● Work instructions: For this exercise, restate the records word for word.

● Dataset entries:

/---

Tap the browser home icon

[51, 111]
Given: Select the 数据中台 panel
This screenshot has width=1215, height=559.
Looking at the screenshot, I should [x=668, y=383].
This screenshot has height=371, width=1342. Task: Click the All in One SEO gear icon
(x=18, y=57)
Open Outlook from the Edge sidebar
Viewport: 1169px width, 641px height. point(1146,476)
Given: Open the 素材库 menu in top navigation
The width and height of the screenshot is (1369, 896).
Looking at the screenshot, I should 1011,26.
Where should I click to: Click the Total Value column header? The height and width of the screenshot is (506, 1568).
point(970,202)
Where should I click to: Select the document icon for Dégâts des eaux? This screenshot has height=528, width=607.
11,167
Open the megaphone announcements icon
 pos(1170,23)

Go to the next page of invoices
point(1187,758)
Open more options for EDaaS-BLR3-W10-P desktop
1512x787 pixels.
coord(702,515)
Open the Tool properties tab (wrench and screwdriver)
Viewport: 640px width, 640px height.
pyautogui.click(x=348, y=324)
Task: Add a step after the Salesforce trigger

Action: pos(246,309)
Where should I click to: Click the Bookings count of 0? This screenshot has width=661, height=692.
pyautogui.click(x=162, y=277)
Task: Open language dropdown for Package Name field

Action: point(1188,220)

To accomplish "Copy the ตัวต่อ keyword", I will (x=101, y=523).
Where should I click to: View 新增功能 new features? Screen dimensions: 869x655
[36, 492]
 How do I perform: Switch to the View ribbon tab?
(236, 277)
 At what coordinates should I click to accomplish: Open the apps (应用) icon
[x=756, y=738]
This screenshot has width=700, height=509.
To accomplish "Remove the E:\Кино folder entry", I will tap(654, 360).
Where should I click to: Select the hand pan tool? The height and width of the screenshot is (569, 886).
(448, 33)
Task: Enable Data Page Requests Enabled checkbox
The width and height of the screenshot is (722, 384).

\---

● Task solution:
Tap the browser home icon

[51, 111]
Given: Select the 数据中台 panel
This screenshot has width=1215, height=559.
Looking at the screenshot, I should [x=668, y=383].
This screenshot has height=371, width=1342. Task: Click the All in One SEO gear icon
(x=18, y=57)
Open Outlook from the Edge sidebar
Viewport: 1169px width, 641px height. point(1146,476)
Given: Open the 素材库 menu in top navigation
The width and height of the screenshot is (1369, 896).
Looking at the screenshot, I should 1011,26.
Where should I click to: Click the Total Value column header? The height and width of the screenshot is (506, 1568).
point(970,202)
Where should I click to: Select the document icon for Dégâts des eaux? This screenshot has height=528, width=607.
11,167
Open the megaphone announcements icon
 pos(1170,23)

Go to the next page of invoices
point(1187,758)
Open more options for EDaaS-BLR3-W10-P desktop
1512x787 pixels.
coord(702,515)
Open the Tool properties tab (wrench and screwdriver)
Viewport: 640px width, 640px height.
pyautogui.click(x=348, y=324)
Task: Add a step after the Salesforce trigger

Action: pos(246,309)
Where should I click to: Click the Bookings count of 0? This screenshot has width=661, height=692.
pyautogui.click(x=162, y=277)
Task: Open language dropdown for Package Name field

Action: point(1188,220)

To accomplish "Copy the ตัวต่อ keyword", I will (x=101, y=523).
Where should I click to: View 新增功能 new features? Screen dimensions: 869x655
[36, 492]
 How do I perform: Switch to the View ribbon tab?
(236, 277)
 At what coordinates should I click to accomplish: Open the apps (应用) icon
[x=756, y=738]
This screenshot has width=700, height=509.
To accomplish "Remove the E:\Кино folder entry", I will tap(654, 360).
Where should I click to: Select the hand pan tool? The height and width of the screenshot is (569, 886).
(448, 33)
Task: Enable Data Page Requests Enabled checkbox
The width and height of the screenshot is (722, 384).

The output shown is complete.